In 2014, when Joshua Tree moved into his two-bedroom apartment on the north side of downtown, there were only a few short-term rentals nearby, but these were in nicer neighborhoods.

But then investors began to see his neighborhood as a prime residential area. At first, he said, “he cleaned up the neighborhood,” as the remodelers outnumbered the heavy drug users. But then it got spooky when she realized that the families she used to meet were gone, and that nearly every house was short-term rental with “the same white, black, and gray paint, bright fence, and fairy lights.”

They did not seem to belong to the “mash of artists and weirdos” like his client, Mr.
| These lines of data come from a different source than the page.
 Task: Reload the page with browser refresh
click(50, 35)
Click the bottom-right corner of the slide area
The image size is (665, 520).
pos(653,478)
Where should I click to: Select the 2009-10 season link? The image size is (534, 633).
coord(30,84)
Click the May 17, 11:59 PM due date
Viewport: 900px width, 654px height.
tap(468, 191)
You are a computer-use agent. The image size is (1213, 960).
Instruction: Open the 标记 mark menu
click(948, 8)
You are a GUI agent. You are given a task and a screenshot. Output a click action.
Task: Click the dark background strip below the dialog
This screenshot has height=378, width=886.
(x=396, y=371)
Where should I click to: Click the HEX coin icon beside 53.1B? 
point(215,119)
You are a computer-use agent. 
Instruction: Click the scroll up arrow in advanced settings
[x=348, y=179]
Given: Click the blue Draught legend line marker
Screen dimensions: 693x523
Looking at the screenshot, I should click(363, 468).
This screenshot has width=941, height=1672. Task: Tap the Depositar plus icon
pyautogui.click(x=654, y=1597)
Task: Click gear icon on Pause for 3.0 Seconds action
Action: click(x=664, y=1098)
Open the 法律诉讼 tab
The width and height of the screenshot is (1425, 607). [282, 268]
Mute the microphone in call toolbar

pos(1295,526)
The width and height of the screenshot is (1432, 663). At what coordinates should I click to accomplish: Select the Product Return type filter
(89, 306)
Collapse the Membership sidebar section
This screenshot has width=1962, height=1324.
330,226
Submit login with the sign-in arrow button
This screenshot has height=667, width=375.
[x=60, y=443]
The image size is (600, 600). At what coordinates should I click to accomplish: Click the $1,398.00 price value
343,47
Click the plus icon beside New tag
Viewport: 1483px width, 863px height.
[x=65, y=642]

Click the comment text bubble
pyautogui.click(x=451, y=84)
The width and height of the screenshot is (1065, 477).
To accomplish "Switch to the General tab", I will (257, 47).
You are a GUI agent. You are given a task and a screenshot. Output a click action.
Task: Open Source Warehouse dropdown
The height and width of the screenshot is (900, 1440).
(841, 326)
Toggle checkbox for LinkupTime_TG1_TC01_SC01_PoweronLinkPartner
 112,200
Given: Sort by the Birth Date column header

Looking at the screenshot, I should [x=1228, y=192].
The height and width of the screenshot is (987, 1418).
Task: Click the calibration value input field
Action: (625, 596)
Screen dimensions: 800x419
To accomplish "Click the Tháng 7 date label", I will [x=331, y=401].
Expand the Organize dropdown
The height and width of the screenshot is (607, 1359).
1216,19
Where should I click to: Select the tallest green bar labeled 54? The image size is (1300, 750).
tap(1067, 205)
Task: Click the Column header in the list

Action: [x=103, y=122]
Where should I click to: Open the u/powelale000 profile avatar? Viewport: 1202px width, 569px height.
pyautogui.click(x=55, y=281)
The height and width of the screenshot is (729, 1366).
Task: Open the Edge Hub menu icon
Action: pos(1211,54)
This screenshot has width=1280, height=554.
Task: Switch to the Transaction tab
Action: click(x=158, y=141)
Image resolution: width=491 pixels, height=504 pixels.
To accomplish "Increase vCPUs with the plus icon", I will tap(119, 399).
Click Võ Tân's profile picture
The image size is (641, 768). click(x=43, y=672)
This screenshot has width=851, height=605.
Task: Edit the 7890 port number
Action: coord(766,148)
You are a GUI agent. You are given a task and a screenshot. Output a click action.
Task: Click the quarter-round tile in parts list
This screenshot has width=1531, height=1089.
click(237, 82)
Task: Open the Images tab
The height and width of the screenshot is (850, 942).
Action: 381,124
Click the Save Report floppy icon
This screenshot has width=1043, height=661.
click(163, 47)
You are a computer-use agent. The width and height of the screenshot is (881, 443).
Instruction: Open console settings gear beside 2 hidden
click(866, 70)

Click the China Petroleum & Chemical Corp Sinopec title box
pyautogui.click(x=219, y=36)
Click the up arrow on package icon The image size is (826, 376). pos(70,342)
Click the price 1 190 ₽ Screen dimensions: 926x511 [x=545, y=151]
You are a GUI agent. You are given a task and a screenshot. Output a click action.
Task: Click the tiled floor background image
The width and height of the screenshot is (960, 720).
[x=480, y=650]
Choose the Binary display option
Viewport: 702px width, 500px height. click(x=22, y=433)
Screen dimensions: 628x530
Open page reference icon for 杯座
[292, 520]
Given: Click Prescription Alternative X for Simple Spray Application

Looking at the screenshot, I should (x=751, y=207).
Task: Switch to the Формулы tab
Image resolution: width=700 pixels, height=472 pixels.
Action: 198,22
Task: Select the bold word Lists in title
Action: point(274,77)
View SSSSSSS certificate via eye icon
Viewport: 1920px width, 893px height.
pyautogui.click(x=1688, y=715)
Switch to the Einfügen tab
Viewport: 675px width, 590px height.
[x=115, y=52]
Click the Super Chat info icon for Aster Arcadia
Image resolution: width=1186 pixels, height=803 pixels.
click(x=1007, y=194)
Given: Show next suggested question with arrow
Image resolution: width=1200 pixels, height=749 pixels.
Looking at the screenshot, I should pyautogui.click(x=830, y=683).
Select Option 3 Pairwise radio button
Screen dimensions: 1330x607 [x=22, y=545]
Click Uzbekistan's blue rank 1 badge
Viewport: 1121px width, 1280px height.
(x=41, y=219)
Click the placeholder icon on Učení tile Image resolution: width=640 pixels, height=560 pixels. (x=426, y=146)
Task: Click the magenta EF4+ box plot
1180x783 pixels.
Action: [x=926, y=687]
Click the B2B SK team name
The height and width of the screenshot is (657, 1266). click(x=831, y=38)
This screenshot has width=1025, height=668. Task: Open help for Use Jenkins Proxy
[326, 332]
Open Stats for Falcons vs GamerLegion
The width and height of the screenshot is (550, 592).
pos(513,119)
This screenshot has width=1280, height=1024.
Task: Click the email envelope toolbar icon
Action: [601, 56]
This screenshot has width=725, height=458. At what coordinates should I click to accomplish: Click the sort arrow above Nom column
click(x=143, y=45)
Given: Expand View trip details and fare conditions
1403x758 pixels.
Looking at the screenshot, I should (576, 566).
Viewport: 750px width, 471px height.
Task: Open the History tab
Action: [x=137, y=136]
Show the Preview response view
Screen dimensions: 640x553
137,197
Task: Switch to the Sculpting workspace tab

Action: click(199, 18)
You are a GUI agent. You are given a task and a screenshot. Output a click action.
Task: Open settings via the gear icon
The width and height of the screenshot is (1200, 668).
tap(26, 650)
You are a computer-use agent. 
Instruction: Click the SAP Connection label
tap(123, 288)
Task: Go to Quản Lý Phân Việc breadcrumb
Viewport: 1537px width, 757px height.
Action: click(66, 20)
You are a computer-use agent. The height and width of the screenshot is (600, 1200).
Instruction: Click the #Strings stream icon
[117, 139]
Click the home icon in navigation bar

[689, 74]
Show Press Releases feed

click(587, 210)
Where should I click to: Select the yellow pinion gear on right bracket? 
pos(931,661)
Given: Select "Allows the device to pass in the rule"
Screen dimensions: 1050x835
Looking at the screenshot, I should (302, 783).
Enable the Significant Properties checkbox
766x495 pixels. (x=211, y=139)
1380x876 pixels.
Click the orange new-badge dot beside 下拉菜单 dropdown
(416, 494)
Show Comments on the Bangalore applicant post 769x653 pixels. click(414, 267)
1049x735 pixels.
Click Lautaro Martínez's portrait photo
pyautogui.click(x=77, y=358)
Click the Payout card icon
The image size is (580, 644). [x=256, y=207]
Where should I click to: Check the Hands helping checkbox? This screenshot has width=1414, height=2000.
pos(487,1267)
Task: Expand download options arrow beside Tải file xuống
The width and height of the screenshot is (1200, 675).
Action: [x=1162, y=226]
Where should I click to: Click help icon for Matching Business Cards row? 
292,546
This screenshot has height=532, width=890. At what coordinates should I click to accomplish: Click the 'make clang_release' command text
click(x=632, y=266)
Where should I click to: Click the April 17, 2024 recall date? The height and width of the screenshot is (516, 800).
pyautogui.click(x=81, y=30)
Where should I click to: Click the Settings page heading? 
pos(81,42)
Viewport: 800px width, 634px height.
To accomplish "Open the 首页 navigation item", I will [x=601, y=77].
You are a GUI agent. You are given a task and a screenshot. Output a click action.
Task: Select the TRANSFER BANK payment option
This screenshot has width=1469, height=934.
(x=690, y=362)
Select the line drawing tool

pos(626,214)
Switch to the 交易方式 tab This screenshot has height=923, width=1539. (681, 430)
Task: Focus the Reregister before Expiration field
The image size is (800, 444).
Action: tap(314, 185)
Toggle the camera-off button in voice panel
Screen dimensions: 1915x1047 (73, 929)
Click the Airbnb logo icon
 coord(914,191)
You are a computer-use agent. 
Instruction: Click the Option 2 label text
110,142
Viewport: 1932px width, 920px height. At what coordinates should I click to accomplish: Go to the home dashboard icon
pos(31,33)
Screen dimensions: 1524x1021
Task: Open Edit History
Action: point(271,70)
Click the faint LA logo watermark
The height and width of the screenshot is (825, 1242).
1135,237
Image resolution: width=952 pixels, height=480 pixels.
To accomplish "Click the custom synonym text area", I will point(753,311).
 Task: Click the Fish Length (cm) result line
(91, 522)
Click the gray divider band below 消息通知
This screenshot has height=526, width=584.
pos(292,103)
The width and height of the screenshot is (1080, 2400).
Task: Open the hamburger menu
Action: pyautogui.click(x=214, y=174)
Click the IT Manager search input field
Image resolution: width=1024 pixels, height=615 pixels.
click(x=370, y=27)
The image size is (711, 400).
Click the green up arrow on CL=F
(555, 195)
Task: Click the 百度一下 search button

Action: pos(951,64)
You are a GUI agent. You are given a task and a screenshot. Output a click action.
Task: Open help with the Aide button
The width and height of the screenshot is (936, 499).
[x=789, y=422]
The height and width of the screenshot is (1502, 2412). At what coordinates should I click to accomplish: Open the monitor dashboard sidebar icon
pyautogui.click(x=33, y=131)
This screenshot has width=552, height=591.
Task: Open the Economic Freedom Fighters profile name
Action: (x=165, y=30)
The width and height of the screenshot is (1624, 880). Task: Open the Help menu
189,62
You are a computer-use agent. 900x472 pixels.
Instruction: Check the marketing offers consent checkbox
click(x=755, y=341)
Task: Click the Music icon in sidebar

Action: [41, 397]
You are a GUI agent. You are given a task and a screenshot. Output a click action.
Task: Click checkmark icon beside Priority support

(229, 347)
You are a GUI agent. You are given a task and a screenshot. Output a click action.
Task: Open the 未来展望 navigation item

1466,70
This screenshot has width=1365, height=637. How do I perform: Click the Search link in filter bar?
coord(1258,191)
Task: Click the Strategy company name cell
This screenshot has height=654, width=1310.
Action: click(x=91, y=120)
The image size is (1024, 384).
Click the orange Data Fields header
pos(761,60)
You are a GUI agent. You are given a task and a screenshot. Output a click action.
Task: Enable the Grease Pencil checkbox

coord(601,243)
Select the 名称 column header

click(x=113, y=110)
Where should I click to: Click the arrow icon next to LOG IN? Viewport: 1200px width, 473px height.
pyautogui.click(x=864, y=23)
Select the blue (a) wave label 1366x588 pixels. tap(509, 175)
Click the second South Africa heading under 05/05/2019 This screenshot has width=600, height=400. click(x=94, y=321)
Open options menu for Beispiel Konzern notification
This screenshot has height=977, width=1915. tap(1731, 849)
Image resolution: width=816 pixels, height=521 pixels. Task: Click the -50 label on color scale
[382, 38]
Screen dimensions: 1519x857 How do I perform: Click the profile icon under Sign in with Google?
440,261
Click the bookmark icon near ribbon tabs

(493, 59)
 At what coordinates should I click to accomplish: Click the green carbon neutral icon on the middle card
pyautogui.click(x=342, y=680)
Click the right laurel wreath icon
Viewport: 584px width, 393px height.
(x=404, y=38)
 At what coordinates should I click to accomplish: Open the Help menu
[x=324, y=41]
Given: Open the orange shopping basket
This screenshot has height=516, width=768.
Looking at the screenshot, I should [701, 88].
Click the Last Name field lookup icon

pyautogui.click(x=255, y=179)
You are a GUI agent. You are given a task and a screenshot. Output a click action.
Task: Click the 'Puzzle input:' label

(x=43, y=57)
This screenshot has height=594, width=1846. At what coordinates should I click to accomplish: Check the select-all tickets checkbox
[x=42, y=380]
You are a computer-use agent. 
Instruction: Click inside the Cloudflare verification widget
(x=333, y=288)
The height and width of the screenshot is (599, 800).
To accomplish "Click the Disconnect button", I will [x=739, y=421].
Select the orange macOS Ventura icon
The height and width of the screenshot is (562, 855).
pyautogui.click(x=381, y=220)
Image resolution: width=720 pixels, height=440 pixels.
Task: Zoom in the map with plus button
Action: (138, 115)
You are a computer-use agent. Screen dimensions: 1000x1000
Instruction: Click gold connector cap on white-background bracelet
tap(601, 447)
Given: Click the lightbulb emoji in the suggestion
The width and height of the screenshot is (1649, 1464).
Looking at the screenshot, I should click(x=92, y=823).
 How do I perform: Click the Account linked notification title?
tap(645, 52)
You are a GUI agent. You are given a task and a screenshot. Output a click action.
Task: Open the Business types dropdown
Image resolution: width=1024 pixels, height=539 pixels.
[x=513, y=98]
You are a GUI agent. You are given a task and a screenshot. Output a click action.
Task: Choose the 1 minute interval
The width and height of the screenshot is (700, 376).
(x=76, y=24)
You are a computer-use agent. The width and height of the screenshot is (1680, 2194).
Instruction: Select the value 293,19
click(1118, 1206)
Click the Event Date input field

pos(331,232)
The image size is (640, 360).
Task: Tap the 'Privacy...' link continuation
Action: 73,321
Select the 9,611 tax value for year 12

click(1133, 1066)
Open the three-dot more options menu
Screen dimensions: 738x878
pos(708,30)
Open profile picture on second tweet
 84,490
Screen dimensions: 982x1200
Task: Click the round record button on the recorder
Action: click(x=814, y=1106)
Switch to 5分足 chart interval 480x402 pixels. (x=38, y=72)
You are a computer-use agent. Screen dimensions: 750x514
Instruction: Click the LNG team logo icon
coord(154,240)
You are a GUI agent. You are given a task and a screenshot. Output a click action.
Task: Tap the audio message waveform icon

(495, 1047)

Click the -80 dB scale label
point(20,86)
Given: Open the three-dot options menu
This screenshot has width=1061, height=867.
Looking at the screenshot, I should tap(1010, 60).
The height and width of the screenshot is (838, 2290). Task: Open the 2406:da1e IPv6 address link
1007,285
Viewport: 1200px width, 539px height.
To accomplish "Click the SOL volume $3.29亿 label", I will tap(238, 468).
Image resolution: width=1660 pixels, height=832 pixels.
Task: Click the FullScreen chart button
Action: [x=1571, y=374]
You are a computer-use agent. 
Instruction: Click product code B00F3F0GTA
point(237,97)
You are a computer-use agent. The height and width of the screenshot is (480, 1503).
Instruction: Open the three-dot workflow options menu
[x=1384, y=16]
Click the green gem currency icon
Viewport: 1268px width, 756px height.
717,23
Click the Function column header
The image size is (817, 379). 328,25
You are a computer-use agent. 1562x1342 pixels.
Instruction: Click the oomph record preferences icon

Giuliano of the Desert Yacht Club. Rather, they seemed to belong to people who saw renting as “easy money.”

In January, Ms. Hansel learned that the lease would be terminated in 60 days, as the landlord was under renovation. Finding a place is impossible, she said, as she starts packing in February, “because it’s either an Airbnb or three times what I can afford.”

At the last minute, he found a temporary one-bedroom $800 place in Landers, about 25 miles from Joshua Tree. Not ideal, Hansel said, noting that his daughter can no longer walk to school. But “for now we’re safe,” he said.